▶ **What you should do**: Could you convert the rows starting at the line containing "Task: Click the pencil icon beside Bookmarks" and ending at the line containing "Action: point(118,80)" into a two-column CSV with the headers instruction and response? Each row should be one CSV line with both fields quoted and line breaks replaced by spaces, and the pictures should be left out.

▶ **Records for the exercise**:
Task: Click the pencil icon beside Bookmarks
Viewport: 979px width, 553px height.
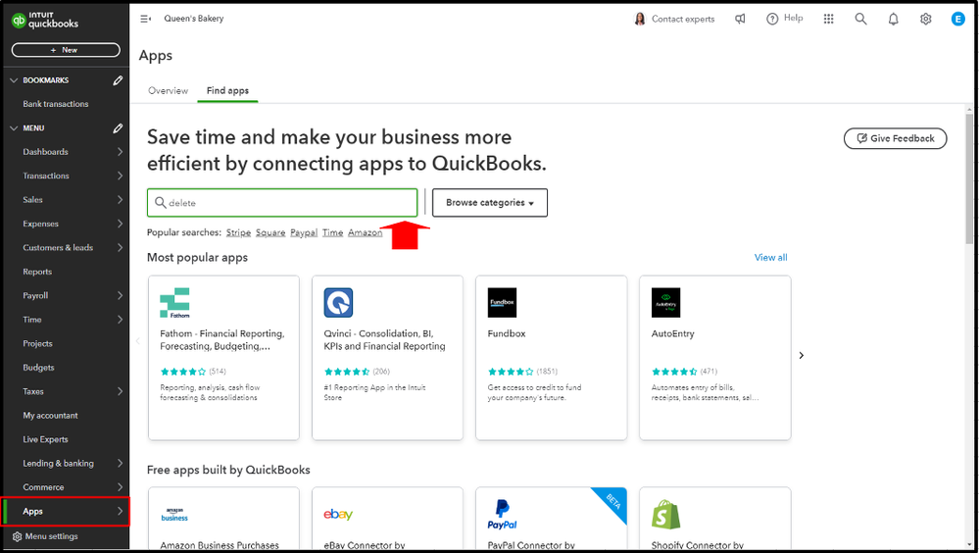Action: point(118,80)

---

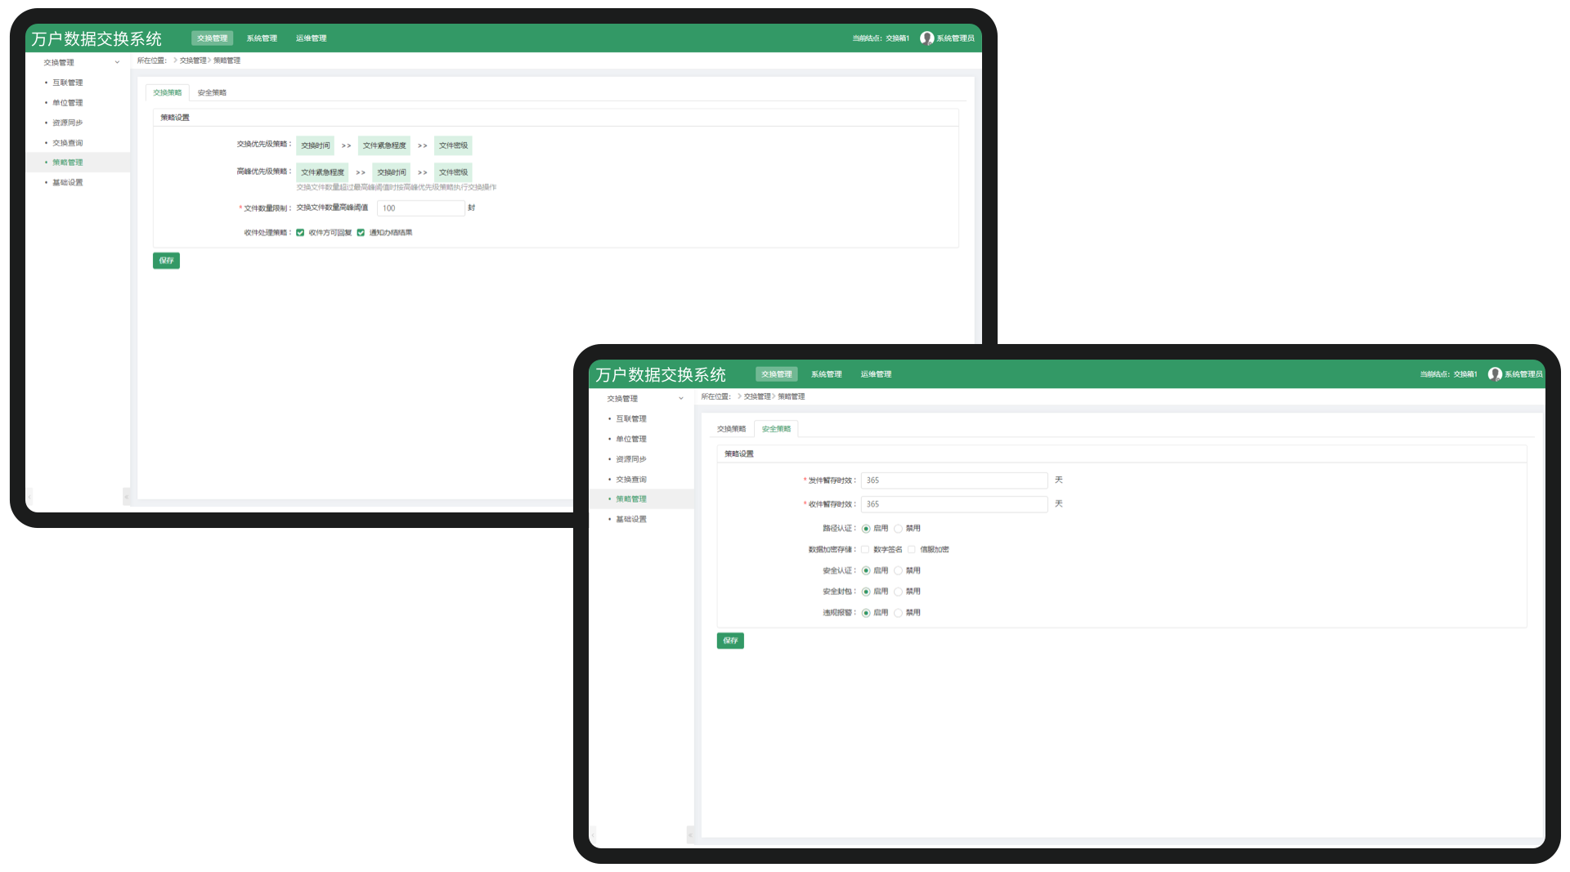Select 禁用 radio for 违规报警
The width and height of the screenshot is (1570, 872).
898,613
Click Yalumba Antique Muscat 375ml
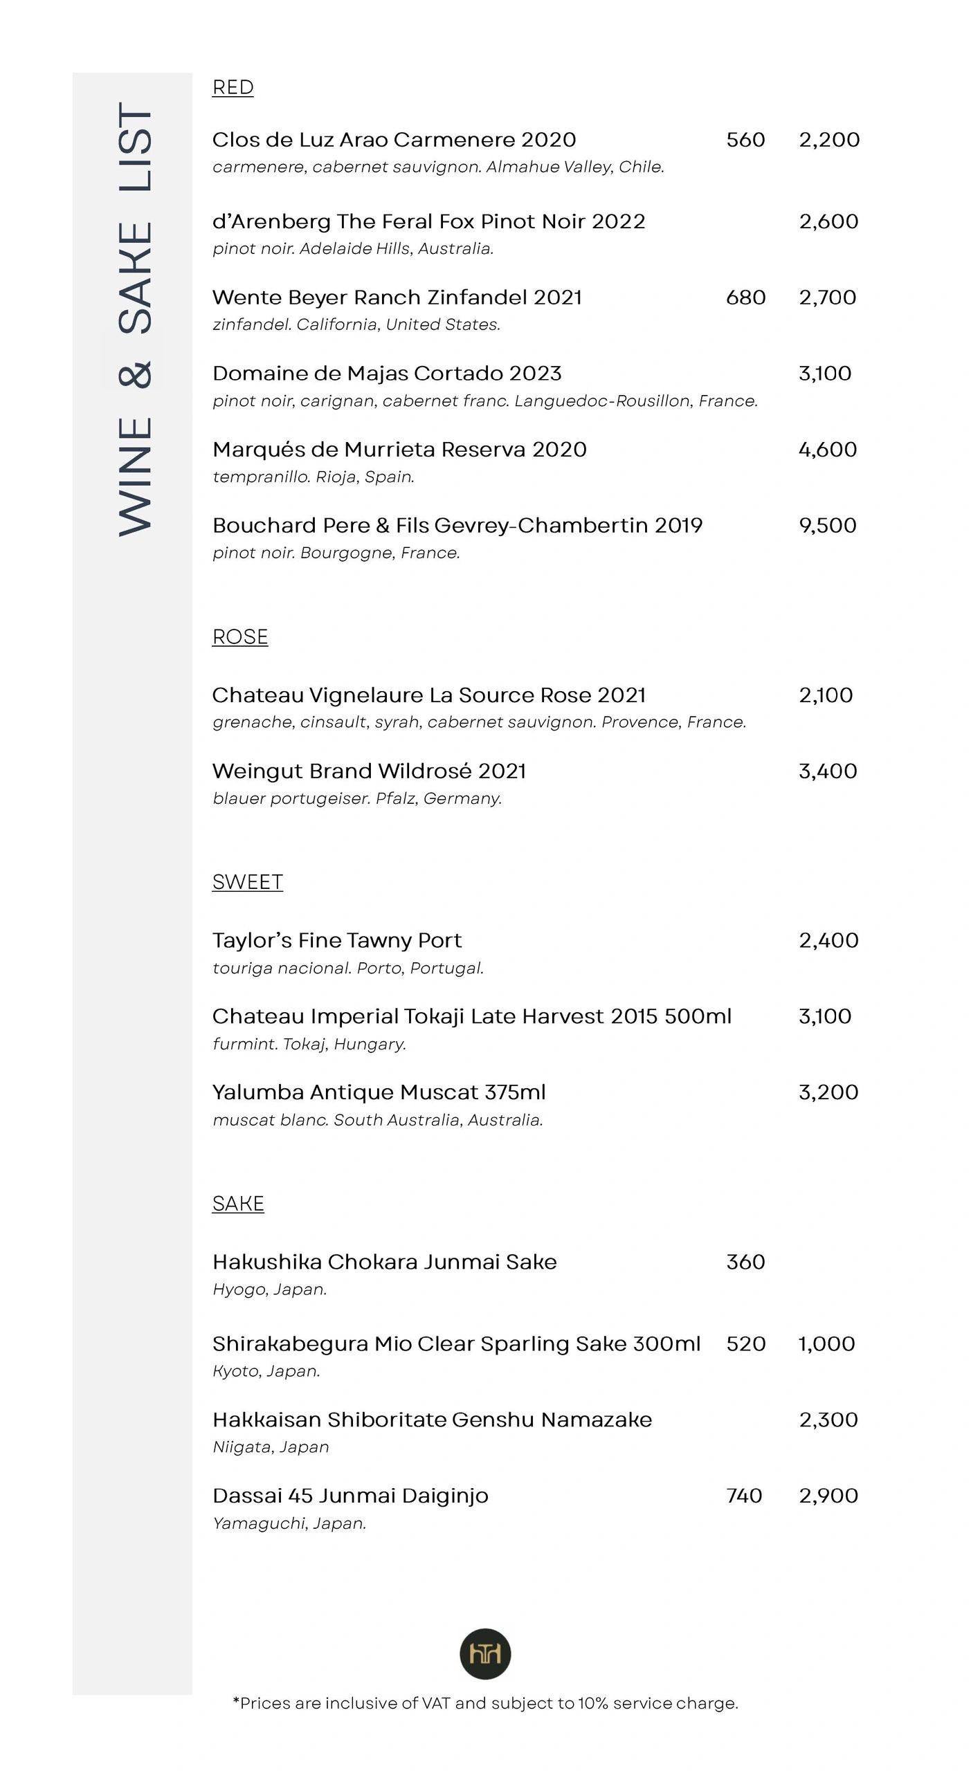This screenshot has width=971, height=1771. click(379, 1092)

▶ **Solved problem**:
instruction,response
"Task: Click the pencil icon beside Bookmarks Viewport: 979px width, 553px height.","Action: point(118,80)"